How should your employees use AI at work, and in what ways could their use of AI open you up to risk?
Does your organization benefit from more or less AI regulation?
Want to Read More?
For a deep dive into two experts’ view on how nation states and policymakers might govern and regulate AI, check out this piece in Foreign Affairs by Ian Bremmer and Mustafa Suleyman.
For more on one way in which AI may impact intellectual property and licensing—and by extension, journalism, media, creative endeavors like writing plays, movies, music, and books, and more—read about the New York Times’ conflict with ChatGPT and a recent U.S. District court decision regarding copyrighting AI-created inventions.
For some insight into public opinion on AI, Vox.com pulled together a nice summary of a recent study.
*Generative vs. Non-Generative AI: AI is a complex area of technological development, which can most succinctly be defined as creating systems and processes that can emulate human decision-making or behavior in some way. Non-generative, or traditional, AI is a process in which the technology does a specific task, following specific rules, and doesn’t create anything new. For example, when you play chess against a program or app, the software “knows” the rules of chess and can play with you. It cannot, however, invent new ways of playing the game. Traditional AI essentially takes in data and provides analysis.

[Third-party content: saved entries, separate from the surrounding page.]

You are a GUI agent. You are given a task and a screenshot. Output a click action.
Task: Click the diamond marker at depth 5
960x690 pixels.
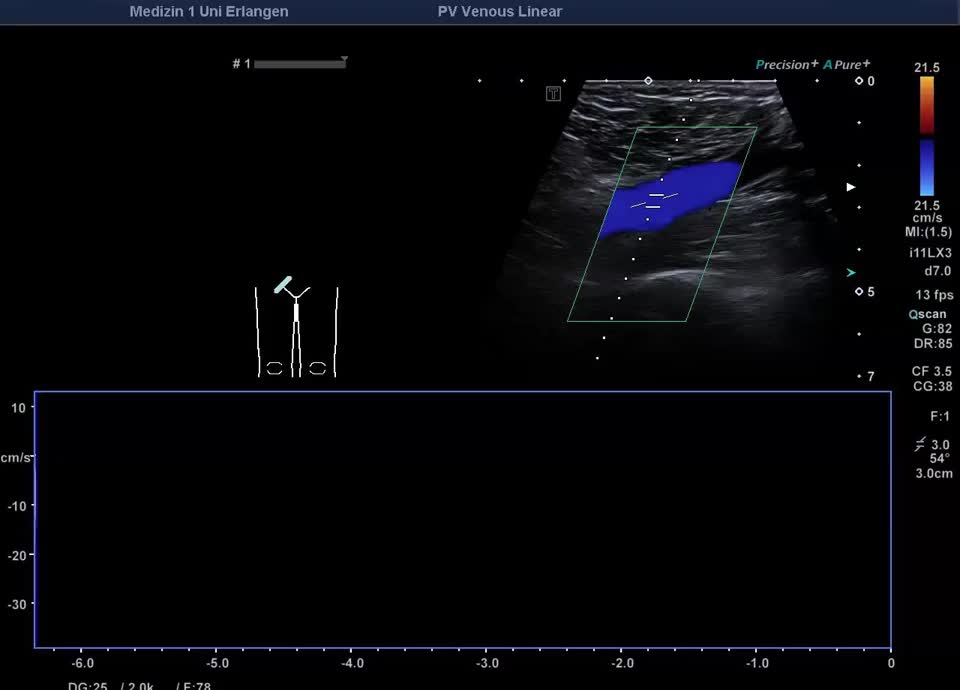click(858, 291)
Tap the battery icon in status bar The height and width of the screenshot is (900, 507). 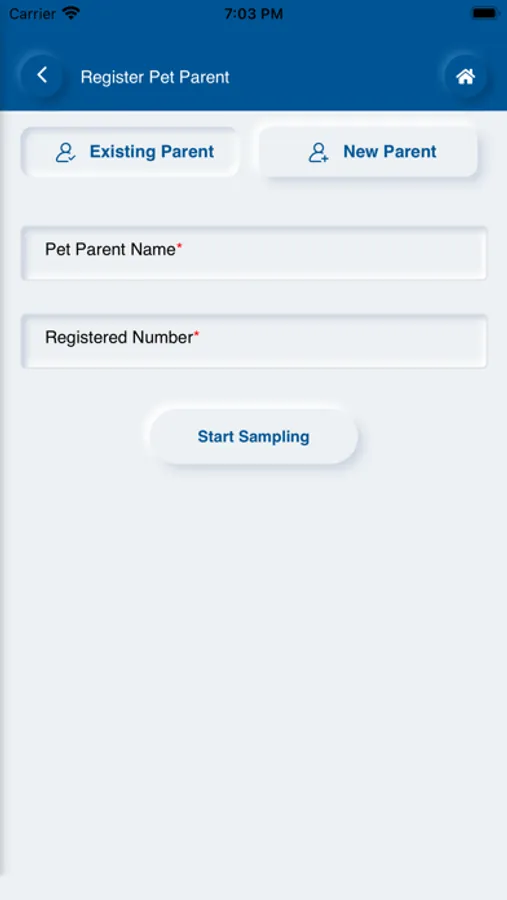pyautogui.click(x=485, y=13)
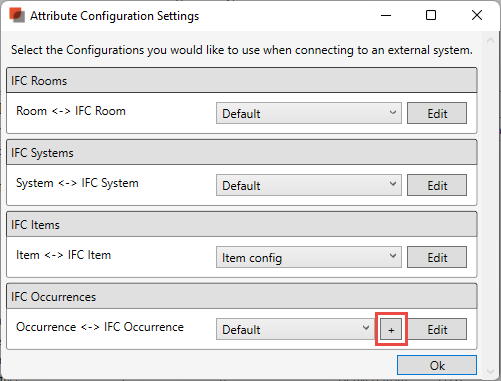Edit the IFC Item configuration
This screenshot has height=381, width=501.
tap(437, 257)
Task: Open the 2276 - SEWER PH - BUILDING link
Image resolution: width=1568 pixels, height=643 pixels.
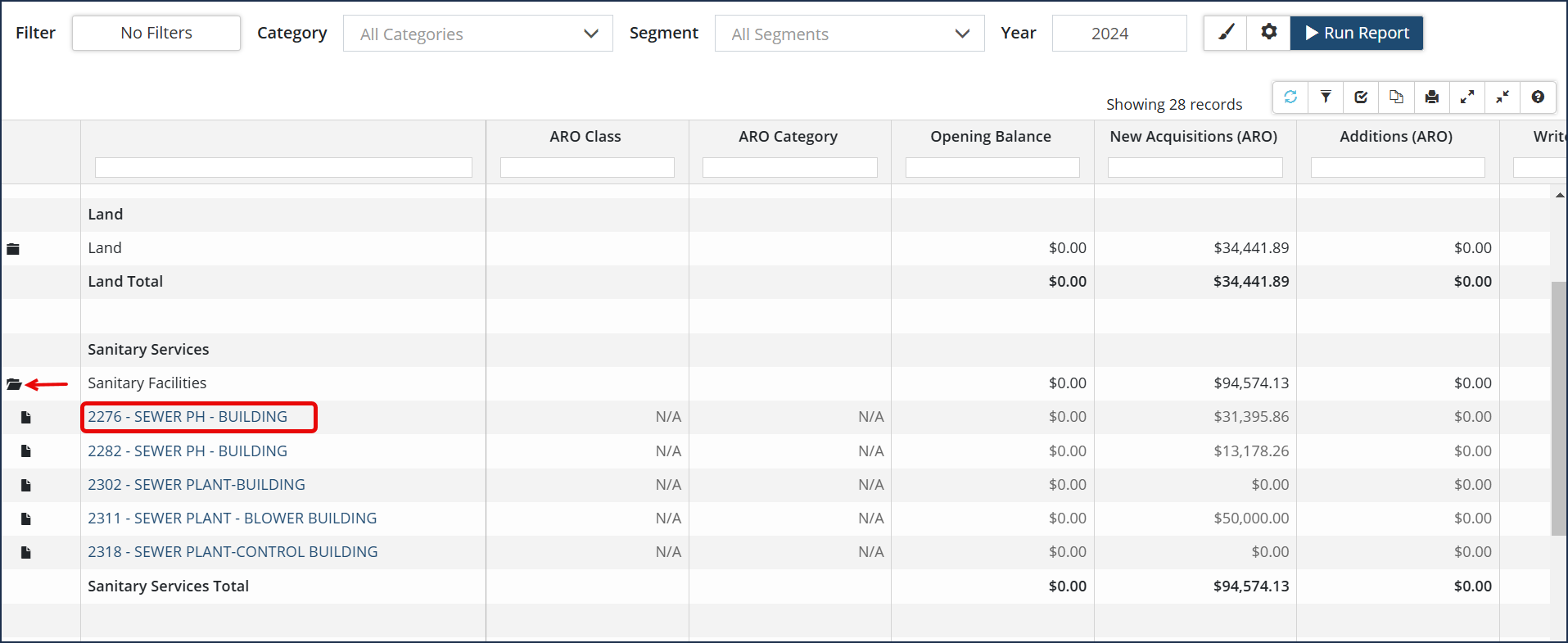Action: pyautogui.click(x=188, y=417)
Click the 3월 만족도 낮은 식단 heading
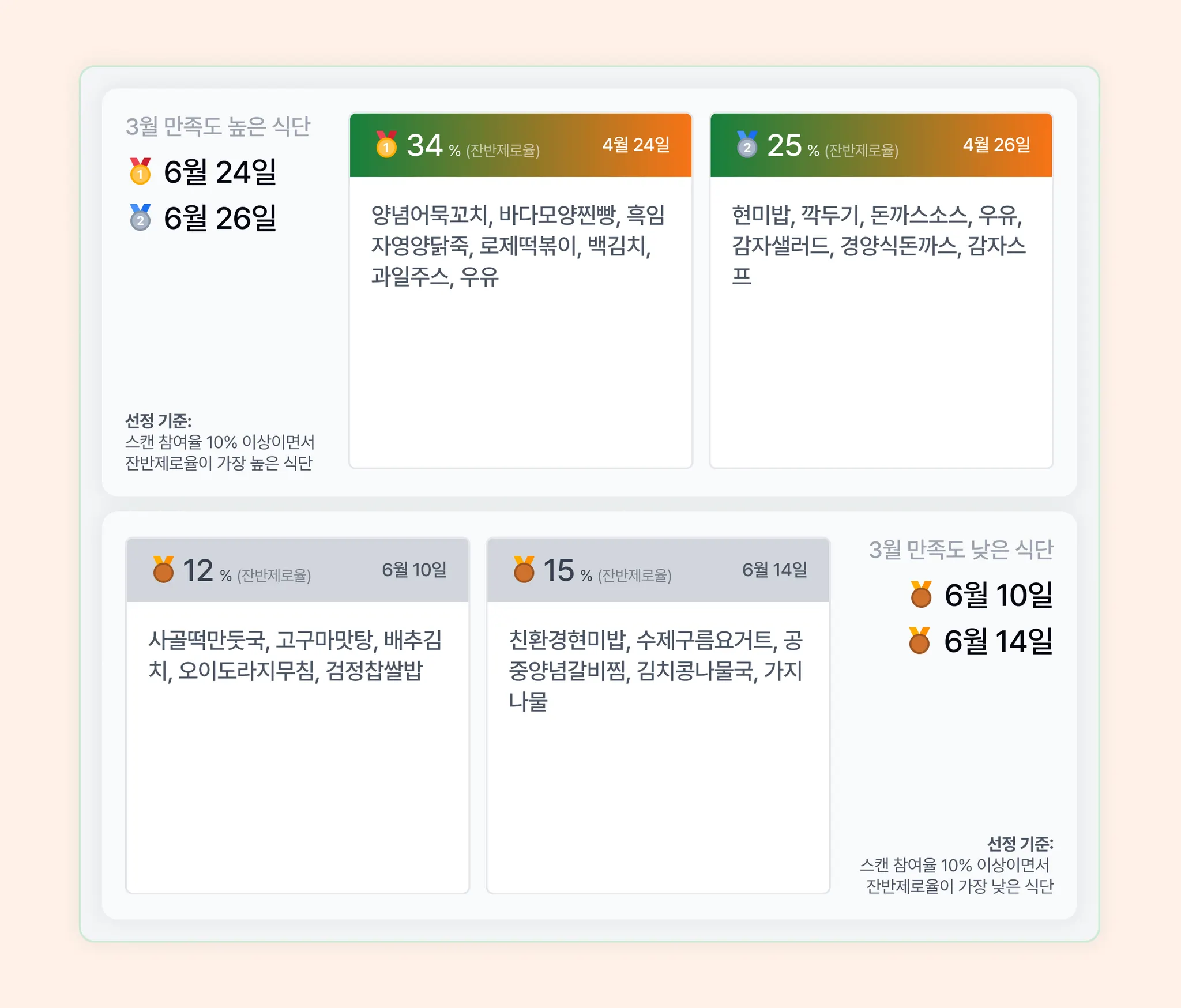This screenshot has width=1181, height=1008. click(961, 549)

Generative AI is considered the “next generation” in the evolution of AI (which is itself only a step on the way to self-learning AI, more on that below). Generative AI takes the rules given to it but instead of replicating it back in already existing ways, it creates NEW outputs. When an art AI generator creates a work of art, it is using the rules and design styles it was given, but creating a brand new output that didn’t exist before. It cannot invent new rules or styles, aka change the inputs it was given, but it can create original outputs using those rules. Generative AI takes in data, and creates something new with it.

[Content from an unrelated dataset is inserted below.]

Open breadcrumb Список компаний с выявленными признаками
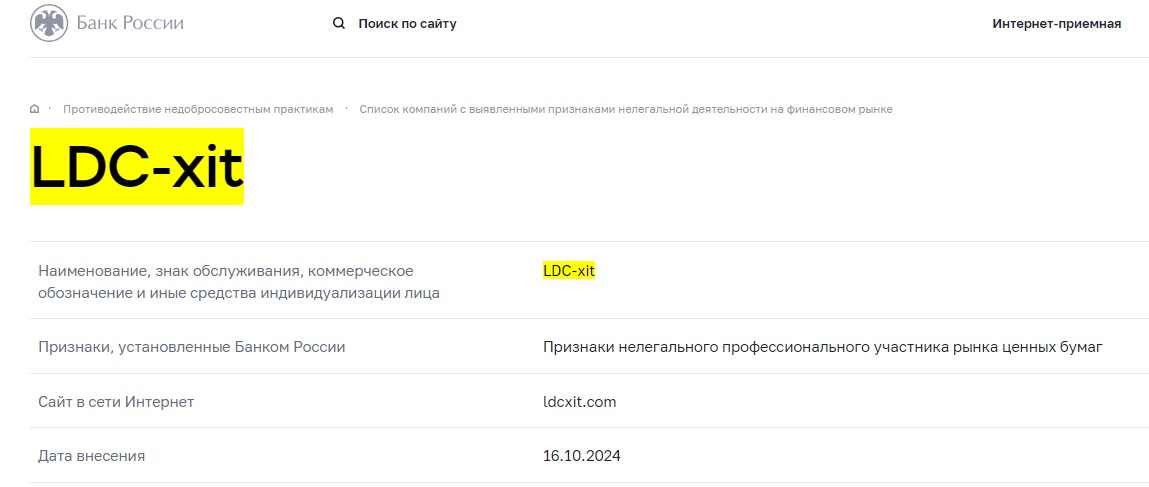This screenshot has height=487, width=1149. point(625,109)
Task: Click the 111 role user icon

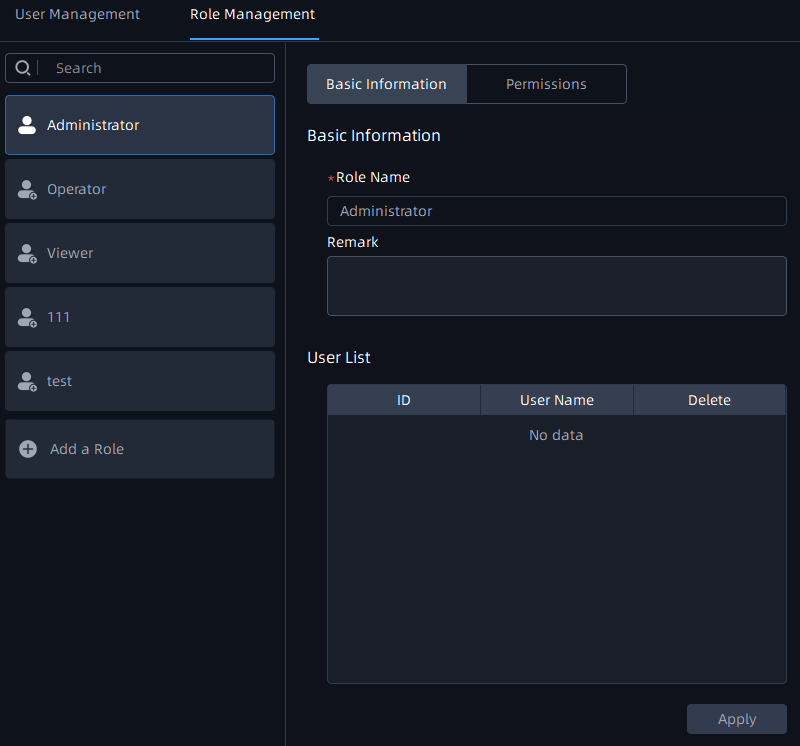Action: tap(27, 318)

The ultimate goal—or fear—of AI that can work completely independently, without human intervention. In that final iteration, the AI ‘learns’ as it analyzes both data inputs and its own outputs, correcting mistakes and creating new rules as it goes along. In this theoretical final outcome, machines will no longer need humans to guide the process, enabling them to conduct their assigned tasks entirely autonomously. The big question is—could that lead to a machine that decides it has no need for humans?